Starting at the line that contains "Image resolution: width=1256", retype each line to the end of the listing below. Include both ends, but not the pictures.

The data
+ + + +
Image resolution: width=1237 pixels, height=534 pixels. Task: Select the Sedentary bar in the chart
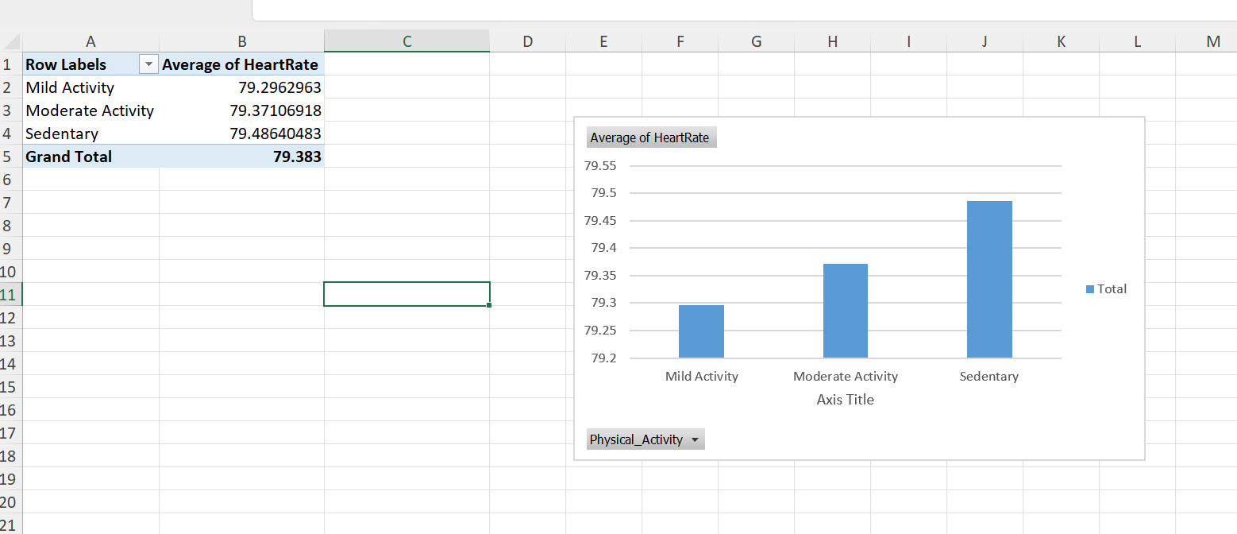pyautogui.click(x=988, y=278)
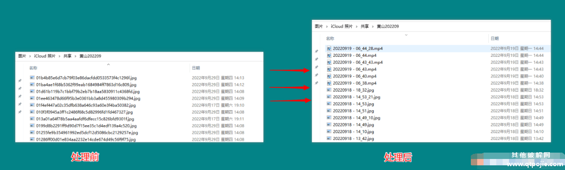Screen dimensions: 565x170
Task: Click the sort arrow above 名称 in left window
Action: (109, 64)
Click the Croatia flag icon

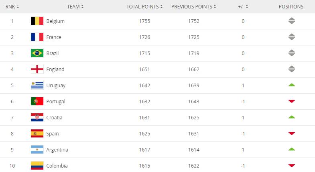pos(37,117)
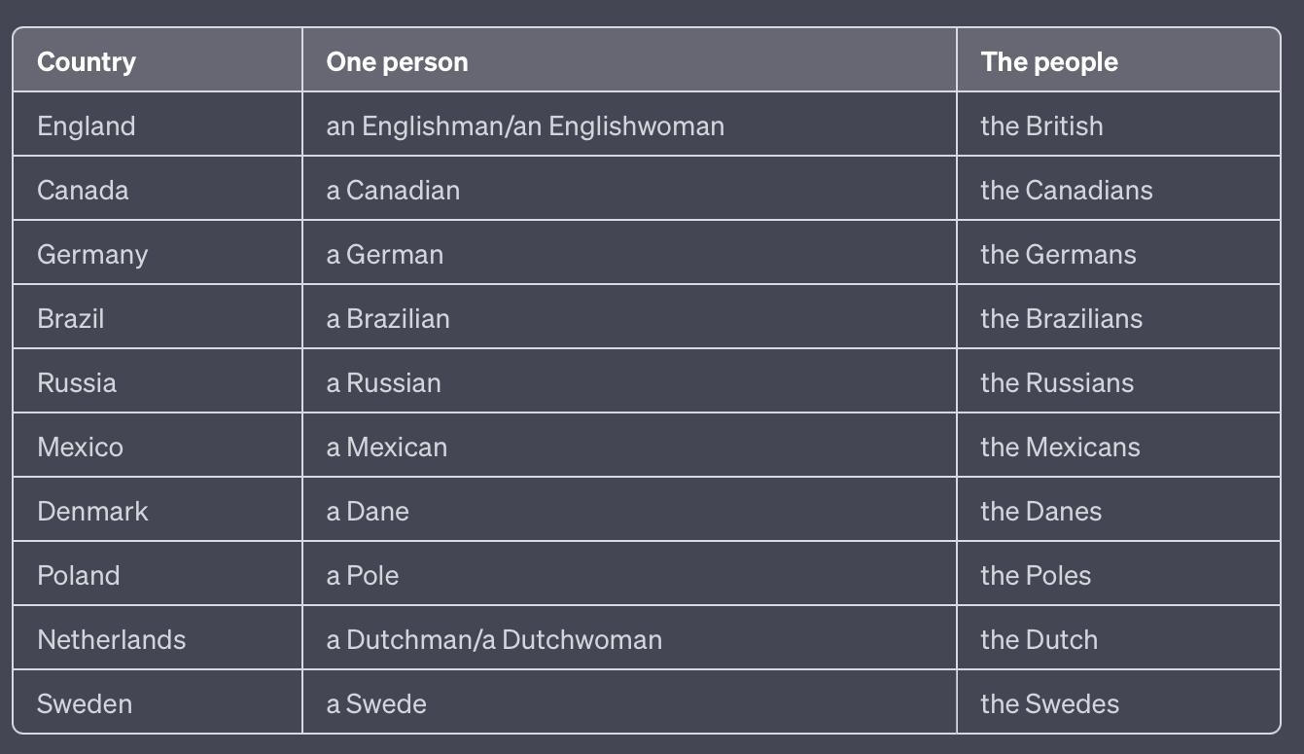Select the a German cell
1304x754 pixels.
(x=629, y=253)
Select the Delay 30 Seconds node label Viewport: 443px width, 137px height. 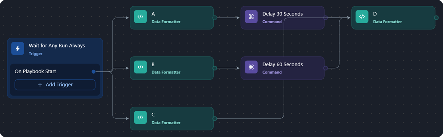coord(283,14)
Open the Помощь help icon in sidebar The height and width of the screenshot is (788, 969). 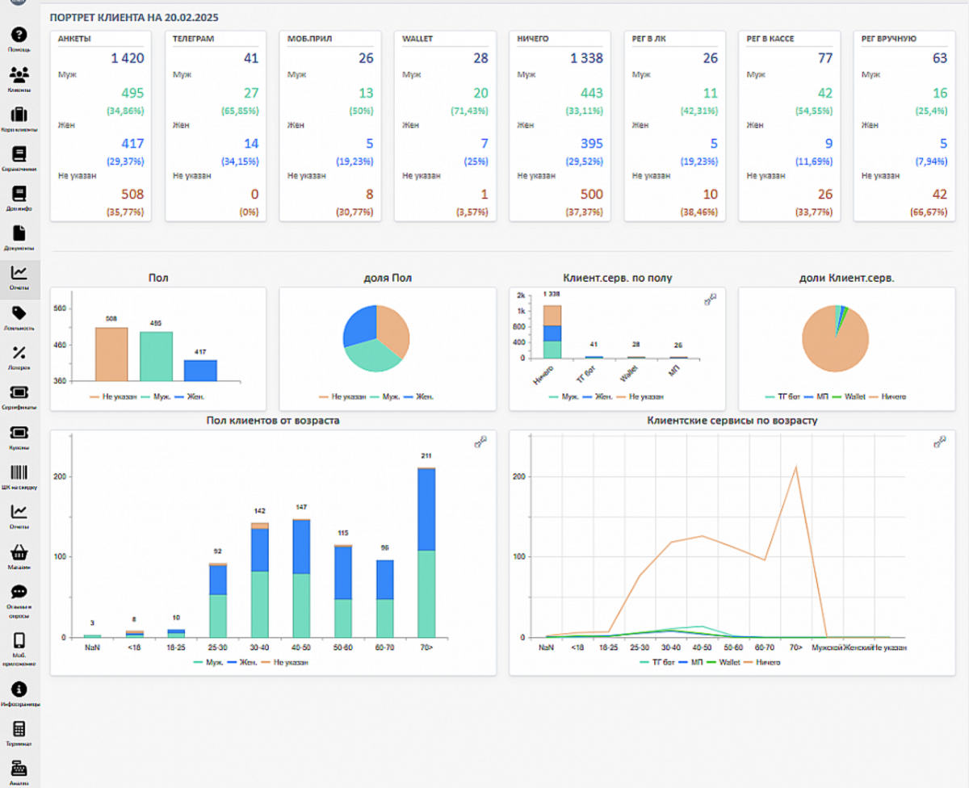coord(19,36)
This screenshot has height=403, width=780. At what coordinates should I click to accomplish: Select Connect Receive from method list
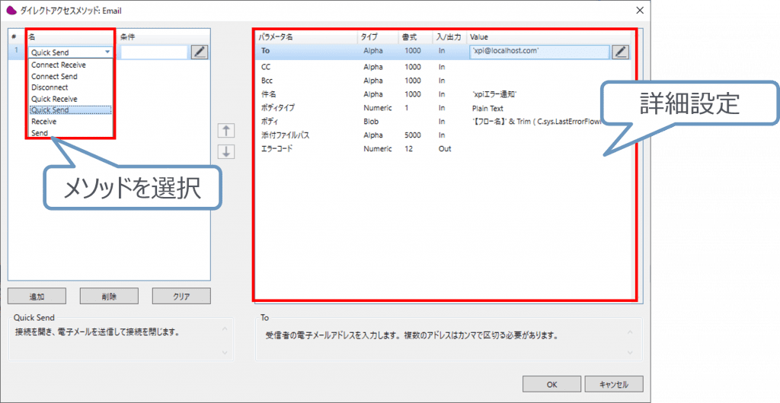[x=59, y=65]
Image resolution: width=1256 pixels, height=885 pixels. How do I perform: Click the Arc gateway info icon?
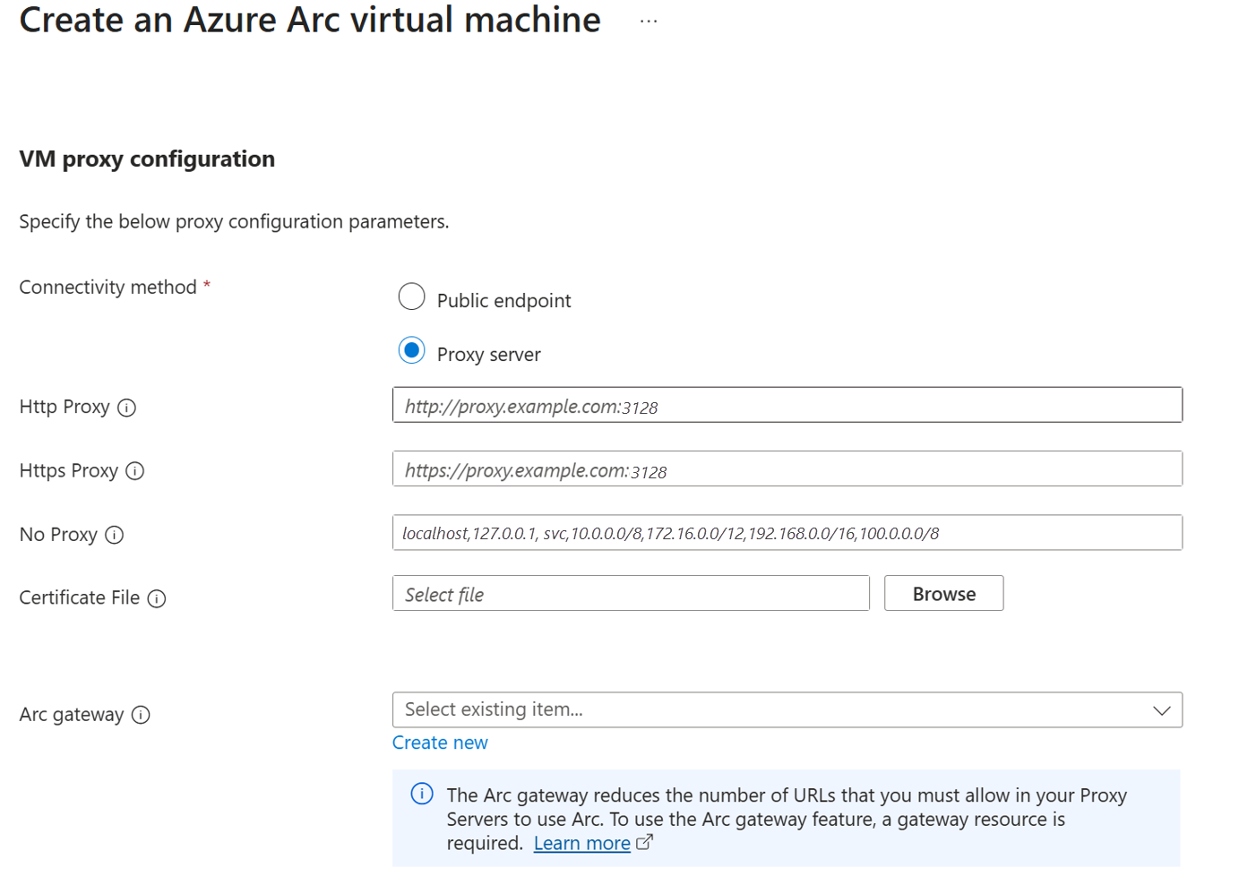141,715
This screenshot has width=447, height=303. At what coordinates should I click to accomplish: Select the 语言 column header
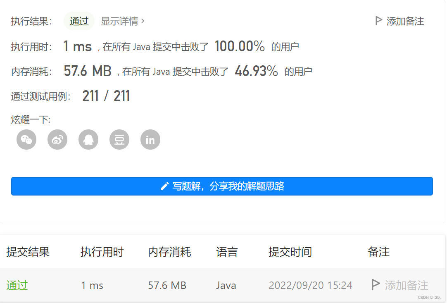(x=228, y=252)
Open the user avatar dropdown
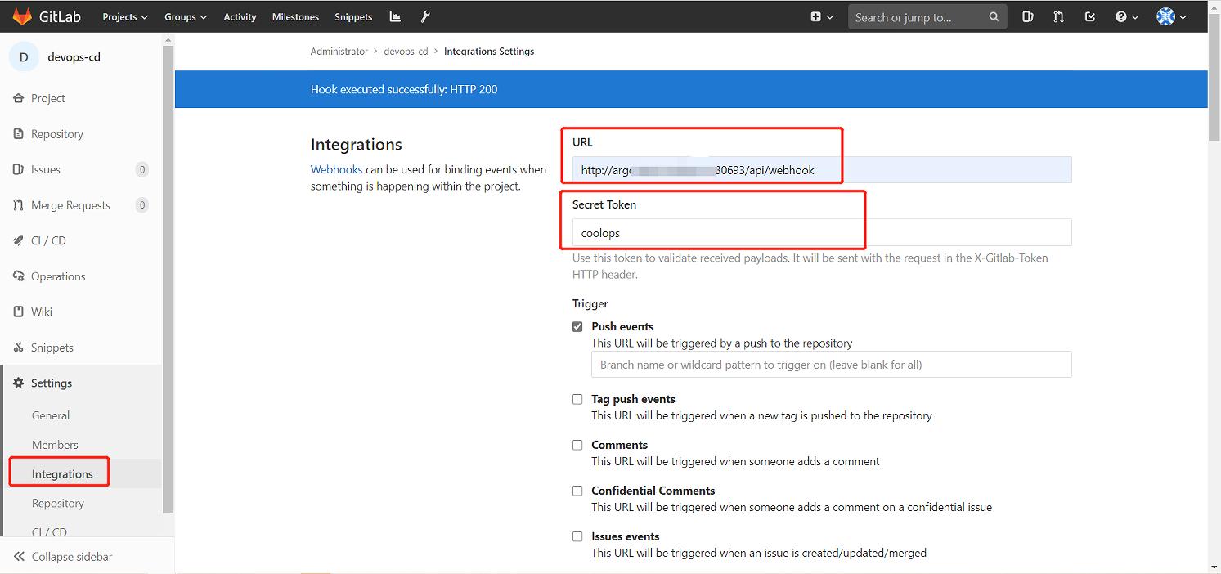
+ + + +
Answer to the problem
Image resolution: width=1256 pixels, height=885 pixels. How do I perform: Click the Arc gateway info icon?
141,715
This screenshot has width=447, height=303. At what coordinates should I click to accomplish: Select the 语言 column header
(x=228, y=252)
Open the user avatar dropdown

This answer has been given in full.